Après une bonne heure de show, une très rapide balance (doit-on lui attri­buer un rôle dans ce qui vient plus bas), Gil Scott-Heron prend pos­ses­sion de la scène, cos­tume gris et cas­quette de base­ball, visage buri­né man­gé par une barbe poivre et sel, témoi­gnant l’usure du bon­homme. Gil Scott-Heron est heu­reux d’être à Paris, il n’y a aucune feinte dans son atti­tude. Il serait même l’anti-rap à lui-même (dixit Scott-Heron lui-même).

Gil Scott-Heron prend la parole, pas pres­sé d’en­voyer un réper­toire pres­ti­gieux que d’au­cuns pour­raient s’at­tendre à le voir s’en­chaî­ner à la vas-y-que-je-te-pousse. Il se pose. Marche quelques allers-retours en pre­nant le temps de cueillir chaque regard, pal­pant l’at­mo­sphère et ouvrant, riant, sur l’in­cise que porte son der­nier opus : I’m New Here. Gil, avec une modes­tie tendre, nous annonce, que le plus impor­tant n’est pas d’ap­pré­cier la musique mais de s’a­mu­ser soi ! (“You’re not sup­po­sed to enjoy the music, If you don’t – I don’t mind, but just enjoy your­selves !”). Sur ce, l’ar­tiste s’ins­talle confor­ta­ble­ment der­rière un pia­no de type Fen­der Rhodes qui accom­pagne à mer­veille sa voix pas­sée de ténor au qua­si bary­ton, tan­née par les années et tein­tée par des excès. Loin de l’or­ches­tra­tion soul-jazz de Pieces of a man (1970), domi­née par la ryth­mique légen­daire de Ber­nard Pur­die et Ron Car­ter, la for­ma­tion, som­maire et semi-acous­tique, “The Mid­night Band”, se résume à un pianiste/harmoniciste (dont les cho­rus m’ont beau­coup rap­pe­lé ceux de Ste­vie Won­der), un saxophoniste/flûtiste, un per­cus­sion­niste jouant prin­ci­pa­le­ment des congas.

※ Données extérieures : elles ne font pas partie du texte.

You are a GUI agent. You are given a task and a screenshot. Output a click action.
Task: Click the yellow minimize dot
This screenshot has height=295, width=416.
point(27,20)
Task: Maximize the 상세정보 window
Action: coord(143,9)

Gil Scott-Heron semble se lais­ser aller au gré d’un petit pico­rage dans 40 années de musique, appuyant sa musique d’une sin­cé­ri­té jamais feinte. L’homme, ner­veux et tou­jours enthou­siaste, s’emballe par­fois un peu (Home is were the hatred is, que je compte par­mi mes titres pré­fé­rés, a été exé­cu­té si vite que ça a pas mal confi­né au brou­ha­ha – je n’ar­ri­vais même plus à suivre les paroles), mais se fait à d’autres et nom­breuses occa­sions brillant et ras­su­rant (We almost lost Detroit seul au Rhodes, impec­cable ou le poi­gnant I’ll take care of you). Sans oublier qu’il se lève sou­vent pour com­mu­ni­quer avec l’au­di­toire, logé dans une salle qui n’a pour­tant que peu à voir avec l’am­biance intime des clubs qui ont vu naître Small Talk At 125th And Lenox. Si la mise en place musi­cale n’é­tait pas par­faite, Gil Scott-Heron prouve néan­moins sa grande hon­nê­te­té musi­cale – où la poé­sie déga­gée tient autant à la qua­li­té intrin­sèque de ses com­po­si­tions qu’à l’é­vé­ne­ment qui consacre sa manière de rela­tion au public –un sens de l’hu­mour et de l’au­to­dé­ri­sion (“You know, I’ve been sam­pled by many people!”) et une maes­tria hors du com­mun. Un seul rap­pel sera offert par l’ar­tiste, Bet­ter Days Ahead.
Le seul cli­ché de la soi­rée ? Des “yeahhhh” , “right man” hur­lés dans le public comme s’il ont était dans la 52e rue de New York, qui, dans le contexte, sem­blaient fran­che­ment décalés.
Et l’on sen­tait que le grand Gil vou­lait son concert parisien.

Qu’il revienne nous en-chan­ter, nous l’attendons.